Why It’s Important to Act Quickly

One of the main differences between auto-versus-auto accidents and truck-versus-auto accidents is that important evidence can quickly disappear if it’s not collected right away. The truck may be in another part of the country within days of the crash and have a different trailer connected to it. The trailer in the collision may be unloaded, reloaded, hitched to a different tractor, and sent on its way within that time. Time also allows for the illegal destruction or material alteration of evidence, which is called spoliation. Motor carriers are required under federal law to keep certain data following an accident (such as driver logs), or they may be cited, fined, and/or sued for failing to follow the regulations, depending on what state they are in.

Investigating the Accident

Your truck accident lawyer will set out to gather and examine the many different types of records that will be needed to support your case, including witness statements, police reports, the truck driver’s records of duty status (driver’s logs), fire and rescue reports, tow company records, a list of components on the commercial vehicle, the truck’s maintenance records, any toxicology reports on the truck driver, and hospital and coroner’s reports.

Conditions at the Accident Site From the crash site itself, the location of the accident will be determined with the highest degree of certainty possible. Because environmental conditions may change over time, specific information must be sought regarding the conditions on the day and at the time of the accident. Your attorney will want to find out the weather conditions and the drivers’ experience driving in such conditions. If there was construction on the road, your lawyer may need a traffic engineer to review road construction plans, permits, and diaries. Other longer-term conditions, such as the surface of the road, surrounding trees and shrubs, embankments, guardrails, and signs, need to be investigated as well. All of these may have played a role in the accident and may be important evidence to help you prove your case.

Accident Reconstruction

If the facts are not clear from the physical evidence, witness statements, and written documentation, your attorney may need an accident reconstructionist to piece together all the information and reconstruct the events leading up to the accident. Your truck accident attorney will also need a full report regarding the condition of the tractor and trailer prior to and at the time of the accident, including the brakes, lights, wheels, tires, load, etc. Commercial motor vehicles undergo a pre-trip inspection prior to setting out on the road, in order to ensure all the systems are functioning properly. This inspection should be well documented and your attorney will want that documentation to determine what condition the truck and trailer were in just prior to the accident.

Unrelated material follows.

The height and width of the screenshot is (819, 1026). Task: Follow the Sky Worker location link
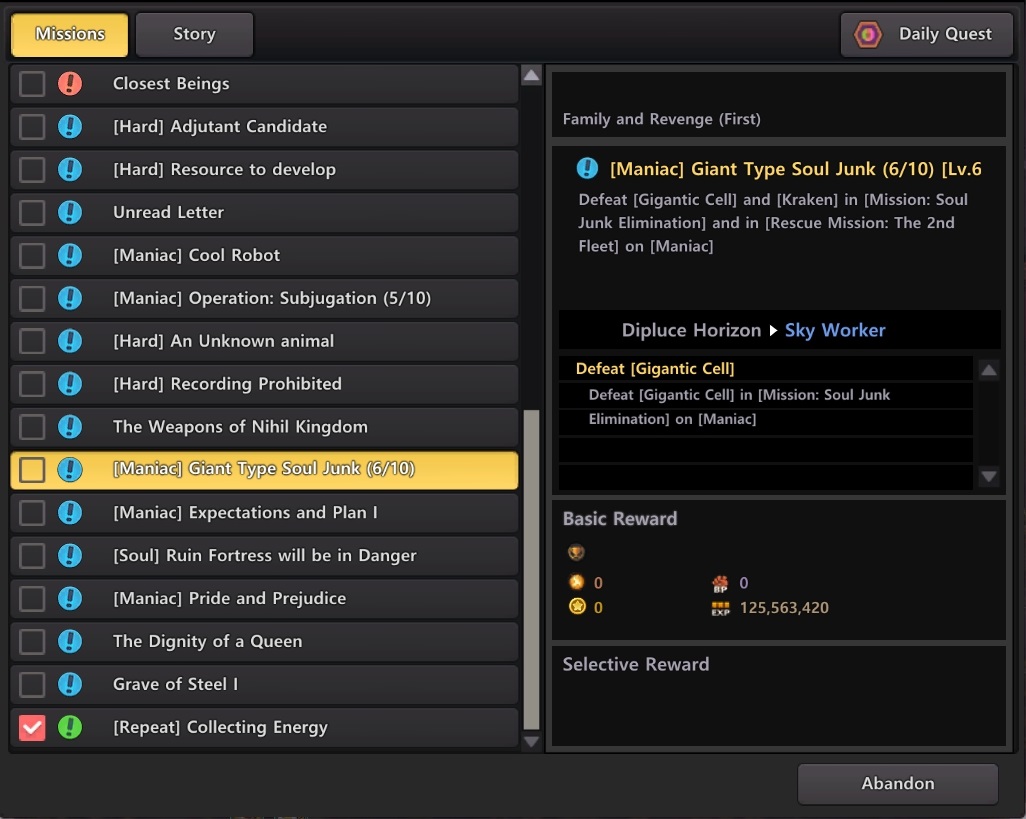[x=835, y=330]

Information Logs as Evidence

Commercial motor carriers, in compliance with federal law, require the drivers to keep a written daily log of their driving, off-duty time, on-duty non-driving time, etc. Some carriers also use electronic event data recorders. These are not quite as inclusive as the “black boxes” found on aircraft, but they may be helpful in getting certain information, especially about speed and “hard-stop” events( where the driver had to brake suddenly). You can tell when the truck was in motion or stationary. Some of the event data recorders can capture and freeze a thirty to ninety second block of data recording speed just prior to the accident. Should the truck have an electronic recorder, your truck accident attorney will certainly want to obtain any information recorded on it. The evidence it provides might prove helpful to your case.